Aprender a pensar, a guardar silencio interior, buscar la soledad de espíritu y anclar en ella, amar con ese amor que es más fuerte que la muerte, es obra de hombres que han tomado en serio el por qué de la existencia.

El hombre que ha restituido en sí mismo la imagen viva de Dios se ha desposado con la Verdad y con el Bien. En él ha nacido el santo. Siente la necesidad de penetrar en todos los abismos y planear sobre todas las cumbres.

Ahora se siente libre, feliz poseedor de sí mismo, ansioso de realizar proezas por su Dios. El fin último de su vida, la razón de su existencia se ha logrado. Está bebiendo la copa de la paz.

La historia de las almas santas, empleando éste u otro lenguaje, nos hace vislumbrar el vacío, la necedad, la superficialidad, la vacuidad de un alma que vive de afuera para afuera. Los santos, por su parte, son clara y terminante reacción a la superficialidad humana. Obran desde adentro para adentro.

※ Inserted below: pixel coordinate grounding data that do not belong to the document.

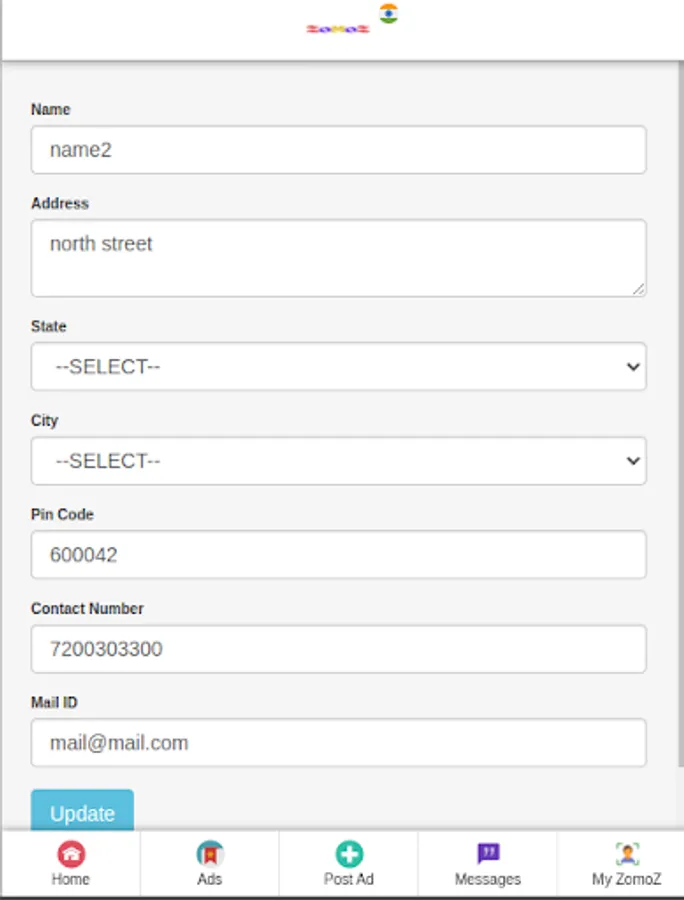The image size is (684, 900).
Task: Click the My ZomoZ profile icon
Action: pos(627,854)
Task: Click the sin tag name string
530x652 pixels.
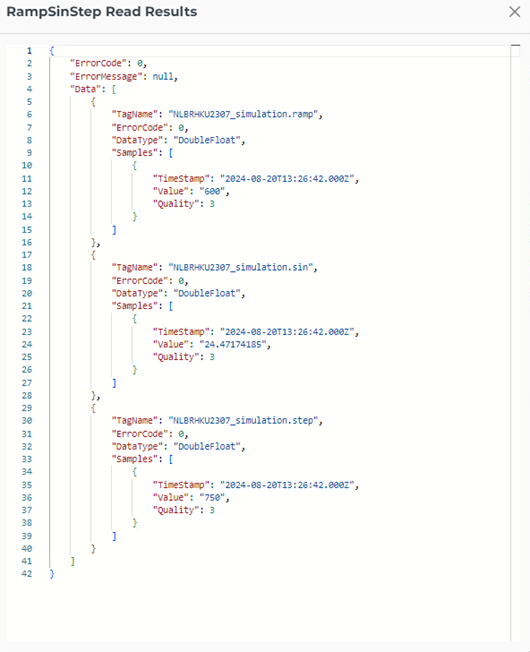Action: tap(241, 267)
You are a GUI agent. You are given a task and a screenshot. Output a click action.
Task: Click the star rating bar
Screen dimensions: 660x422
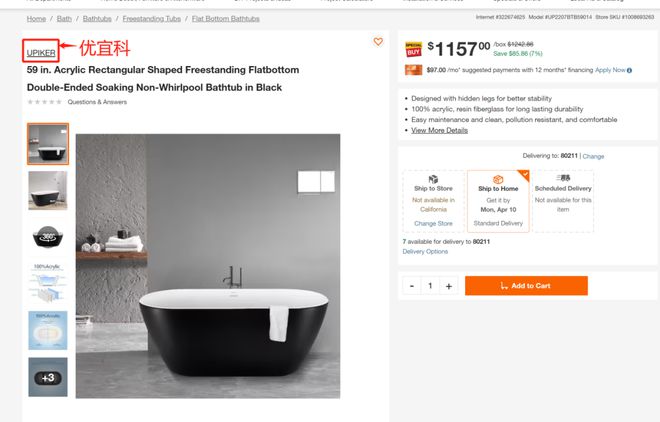point(44,102)
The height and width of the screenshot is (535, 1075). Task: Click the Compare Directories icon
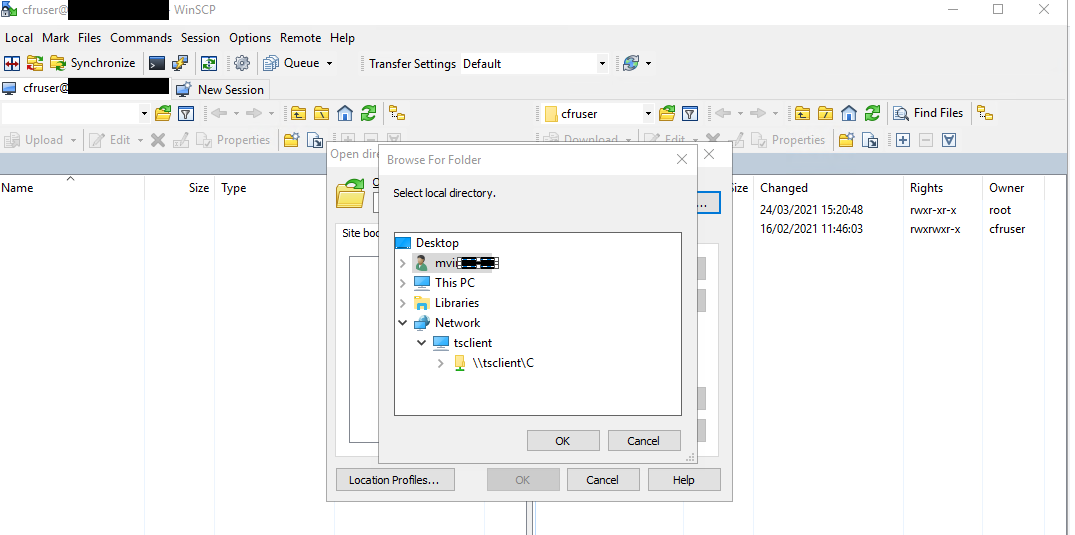tap(12, 63)
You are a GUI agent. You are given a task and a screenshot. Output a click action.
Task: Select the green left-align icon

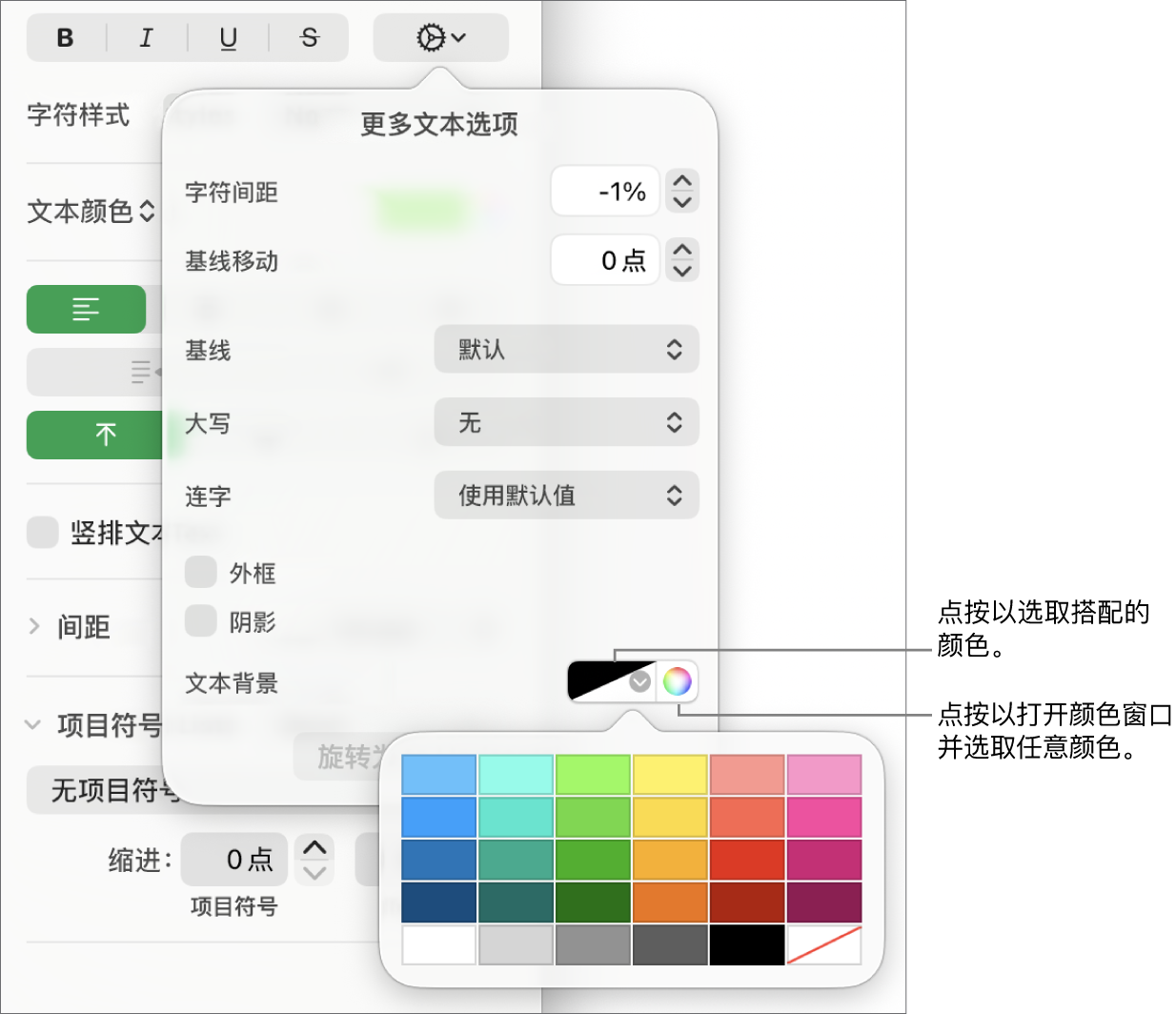click(x=86, y=309)
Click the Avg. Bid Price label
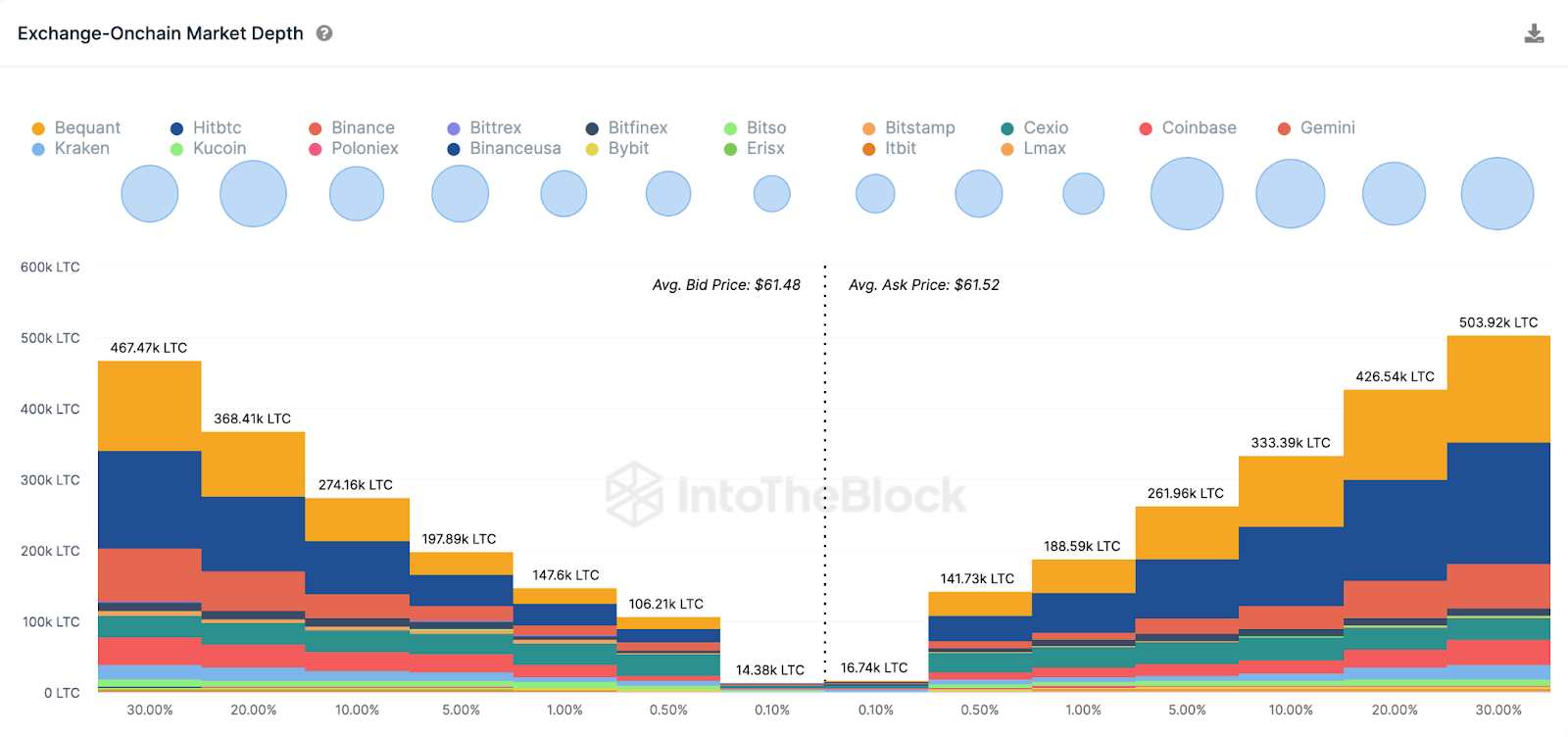The height and width of the screenshot is (737, 1568). (726, 285)
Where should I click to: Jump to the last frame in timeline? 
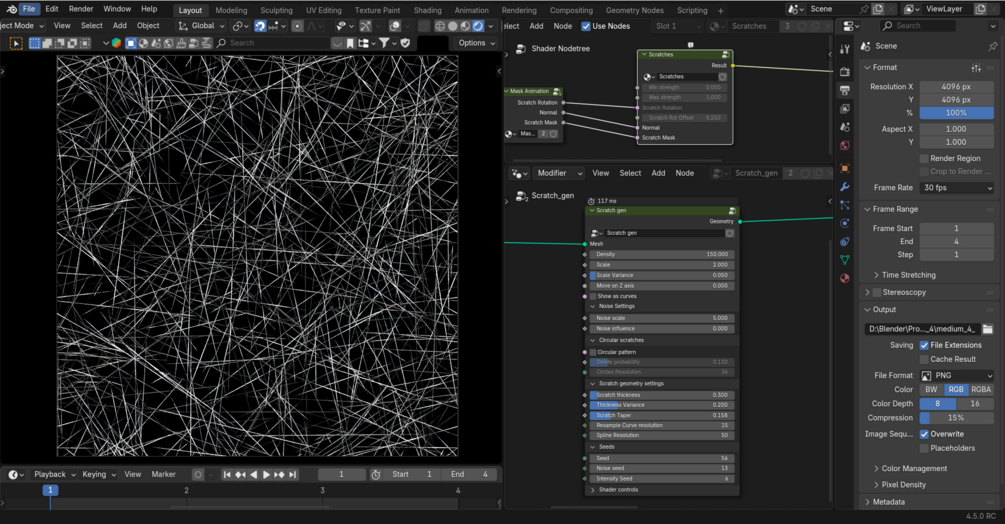coord(292,475)
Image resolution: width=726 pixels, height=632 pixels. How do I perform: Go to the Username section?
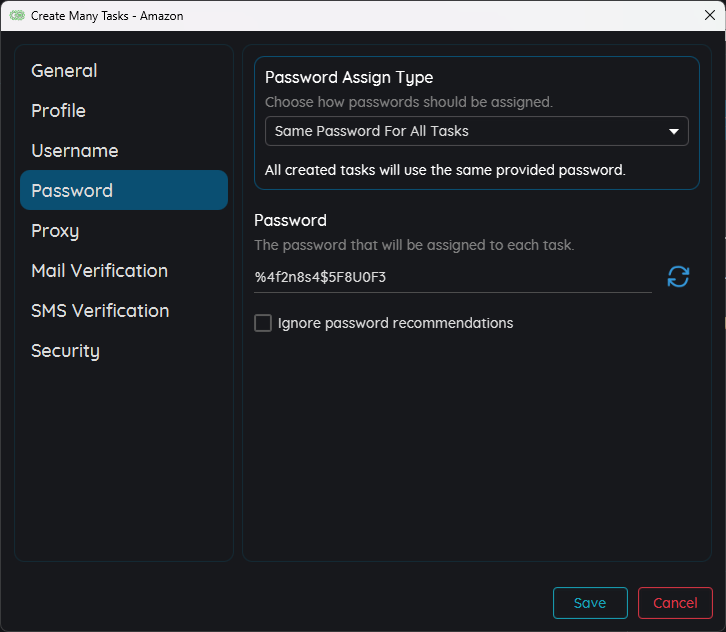click(74, 151)
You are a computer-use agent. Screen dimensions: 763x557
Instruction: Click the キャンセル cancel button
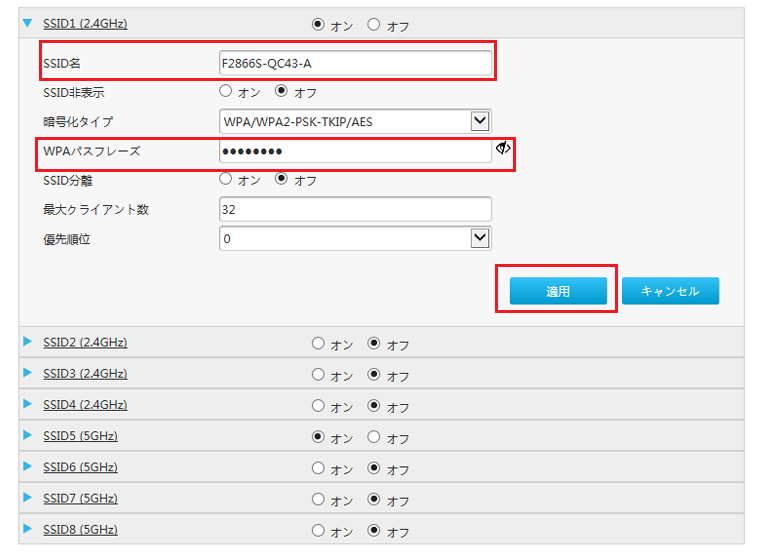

El Señor nos ha dicho que vino al mundo para traer la guerra y no la paz, la violencia y no la inercia. Nos ha querido decir con esto que la vida espiritual, la que Él trajo al mundo, exige lucha. Al esfuerzo por reordenar el interior se lo llama Ejercicios Espirituales.

Ejercicios Espirituales por cuanto se empeñan en la doble dimensión del alma: hacia la profundidad de los abismos y hacia la altura de las cumbres, obra de la oración y del silencio, pero también obra de una lucha a sangre y fuego contra las concupiscencias. Destacamos el poder absoluto de la oración; esa nobleza espiritual que importa el trato y la convivencia con Dios.

Todos estos héroes disciplinaron sus vidas con la oración, azotes, ayunos, trabajos apostólicos, cumplimiento del deber de estado. Y se convirtieron en transfusores de santidad. De los Santos brotaron santos. Floreció el desierto.

A esta no fácil lucha, a este constante vigilar las operaciones y los movimientos del alma llamamos Ejercicios Espirituales.

Estas dos riquísimas palabras son capaces de elevar a toda una generación, a todo un mundo. Pueden producir una revolución espiritual.

De hecho la han producido. Y por esas ironías de la gracia, el instrumento para esta revolución espiritual es un pequeño libro: el libro de los Ejercicios según la mente de San Ignacio de Loyola o Ejercicios Ignacianos.

Vienen superando desde hace siglos las pruebas de fuego: pero doctrina y método quedaron intactos.

Su autor es Dios. Su instrumento San Ignacio de Loyola. Todo el libro está impregnado de noble grandeza espiritual.

Lo que fue y sigue siendo para la doctrina de la Iglesia la Suma Teológica de Santo Tomás de Aquino, en orden a la ascética cristiana lo son los Ejercicios de San Ignacio de Loyola.

De entrada ubican al hombre frente a una ley metafísica: el Principio y Fundamento. O sea, el fin del hombre. Acaban con la contemplación para alcanzar amor, punto final y término del vivir humano.

Como el mundo moderno no se entiende a sí mismo ni comprende al hombre, menos entiende el supremo principio ordenador que son los Ejercicios. En medio de tanta confusión no faltan quienes aseguran que ya pasó el siglo de San Ignacio y que el libro de los Ejercicios Espirituales es una pieza de museo.

Sin embargo nos salvará la Suma Teológica y nos salvará el libro de los Ejercicios.